[Problème] Citez mot pour mot, dans l'extrait sur les dettes d'Air Mauritius, le passage qui s'ouvre sur les mots contenant « Raj Ramlugun, l’un » et se termine par « pour le moment. ».

Interrogé pour obtenir son point de vue, un ancien Chief Executive Officer (CEO) déplore qu’Air Mauritius ne soit plus cotée en bourse, car cela aurait nécessité une certaine transparence. « À travers le rapport annuel, nous aurions pu mieux comprendre la situation. Nous aurions pu déterminer la nature des dettes. À partir des informations disponibles, j’ai peur que le niveau d’endettement n’ait pas changé depuis la mise sous administration volontaire. La majeure partie des dettes liées aux avions achetés semble encore présente. Cependant, des informations cruciales manquent pour se faire une opinion éclairée. Le conseil d’administration devrait fournir des explications claires », affirme-t-il.
Et il ajoute que « ce qui est raisonnable ou non, c’est le niveau d’endettement par rapport aux revenus anticipés et aux actifs de la compagnie. Normalement, il faudrait disposer d’assez d’actifs pour pouvoir supporter un niveau d’endettement. C’est d’ailleurs ce que regardent les banquiers et les fournisseurs de biens et services avant d’accorder des crédits.
Raj Ramlugun, l’un des derniers petits actionnaires d’Air Mauritius et membre de la Listed Companies Minority Shareholders Association d’Air Mauritius, souhaite comprendre la nature de ces dettes. « S’agit-il de dettes liées aux avions ? Sont-elles antérieures ou nouvelles ? Et d’où proviennent les bénéfices ? Est-ce l’argent économisé lors de l’administration volontaire, car les administrateurs avaient déclaré avoir économisé Rs 500 millions par an en révisant les accords collectifs des employés ? Air Mauritius devrait fournir de nombreuses précisions pour dissiper les malentendus. Le fait qu’elle ne soit plus cotée en bourse favorise l’opacité. Par conséquent, de nombreuses questions restent sans réponse », déplore-t-il.
Du côté d’Air Mauritius, on déclare qu’il n’est pas possible d’apporter des éclaircissements pour le moment.

[Données fournies]
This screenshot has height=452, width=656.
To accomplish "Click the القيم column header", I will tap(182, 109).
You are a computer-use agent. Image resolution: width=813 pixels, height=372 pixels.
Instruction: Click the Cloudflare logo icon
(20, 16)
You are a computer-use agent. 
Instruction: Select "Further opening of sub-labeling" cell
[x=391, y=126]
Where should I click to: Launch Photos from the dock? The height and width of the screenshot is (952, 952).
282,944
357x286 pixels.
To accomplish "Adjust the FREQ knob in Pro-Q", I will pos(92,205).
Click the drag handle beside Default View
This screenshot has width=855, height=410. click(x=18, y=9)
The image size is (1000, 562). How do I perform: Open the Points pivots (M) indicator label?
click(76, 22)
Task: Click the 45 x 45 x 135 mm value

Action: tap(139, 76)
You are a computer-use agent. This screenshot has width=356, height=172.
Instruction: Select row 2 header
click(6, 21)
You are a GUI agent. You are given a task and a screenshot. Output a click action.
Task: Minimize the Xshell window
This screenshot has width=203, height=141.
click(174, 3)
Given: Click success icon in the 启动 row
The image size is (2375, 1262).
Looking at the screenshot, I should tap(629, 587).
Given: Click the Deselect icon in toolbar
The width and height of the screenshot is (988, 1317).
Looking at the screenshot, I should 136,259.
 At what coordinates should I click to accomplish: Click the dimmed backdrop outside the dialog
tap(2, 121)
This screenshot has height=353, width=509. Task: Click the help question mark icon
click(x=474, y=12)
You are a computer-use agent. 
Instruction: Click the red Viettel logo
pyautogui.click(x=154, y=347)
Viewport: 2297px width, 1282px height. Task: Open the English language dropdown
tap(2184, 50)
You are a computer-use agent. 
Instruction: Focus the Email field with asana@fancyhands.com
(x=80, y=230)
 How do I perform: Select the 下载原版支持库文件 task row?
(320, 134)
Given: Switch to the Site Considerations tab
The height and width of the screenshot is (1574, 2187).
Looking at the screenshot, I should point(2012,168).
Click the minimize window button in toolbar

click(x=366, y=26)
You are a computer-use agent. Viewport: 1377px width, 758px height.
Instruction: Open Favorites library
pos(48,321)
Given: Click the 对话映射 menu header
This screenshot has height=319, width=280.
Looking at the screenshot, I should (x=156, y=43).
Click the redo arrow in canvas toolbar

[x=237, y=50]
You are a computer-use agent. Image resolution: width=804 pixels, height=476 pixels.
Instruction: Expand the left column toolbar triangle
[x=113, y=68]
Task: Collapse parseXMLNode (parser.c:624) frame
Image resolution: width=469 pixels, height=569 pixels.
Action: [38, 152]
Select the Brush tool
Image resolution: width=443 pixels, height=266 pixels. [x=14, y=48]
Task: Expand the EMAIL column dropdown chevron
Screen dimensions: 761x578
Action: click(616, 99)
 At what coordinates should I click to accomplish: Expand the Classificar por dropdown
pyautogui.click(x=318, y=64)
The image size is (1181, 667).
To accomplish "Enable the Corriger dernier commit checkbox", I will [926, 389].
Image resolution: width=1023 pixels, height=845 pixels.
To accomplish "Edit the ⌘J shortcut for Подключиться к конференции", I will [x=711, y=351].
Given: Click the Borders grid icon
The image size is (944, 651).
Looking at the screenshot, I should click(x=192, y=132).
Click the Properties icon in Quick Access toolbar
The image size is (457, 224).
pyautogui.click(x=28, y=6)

[Corrigé]
Raj Ramlugun, l’un des derniers petits actionnaires d’Air Mauritius et membre de la Listed Companies Minority Shareholders Association d’Air Mauritius, souhaite comprendre la nature de ces dettes. « S’agit-il de dettes liées aux avions ? Sont-elles antérieures ou nouvelles ? Et d’où proviennent les bénéfices ? Est-ce l’argent économisé lors de l’administration volontaire, car les administrateurs avaient déclaré avoir économisé Rs 500 millions par an en révisant les accords collectifs des employés ? Air Mauritius devrait fournir de nombreuses précisions pour dissiper les malentendus. Le fait qu’elle ne soit plus cotée en bourse favorise l’opacité. Par conséquent, de nombreuses questions restent sans réponse », déplore-t-il.
Du côté d’Air Mauritius, on déclare qu’il n’est pas possible d’apporter des éclaircissements pour le moment.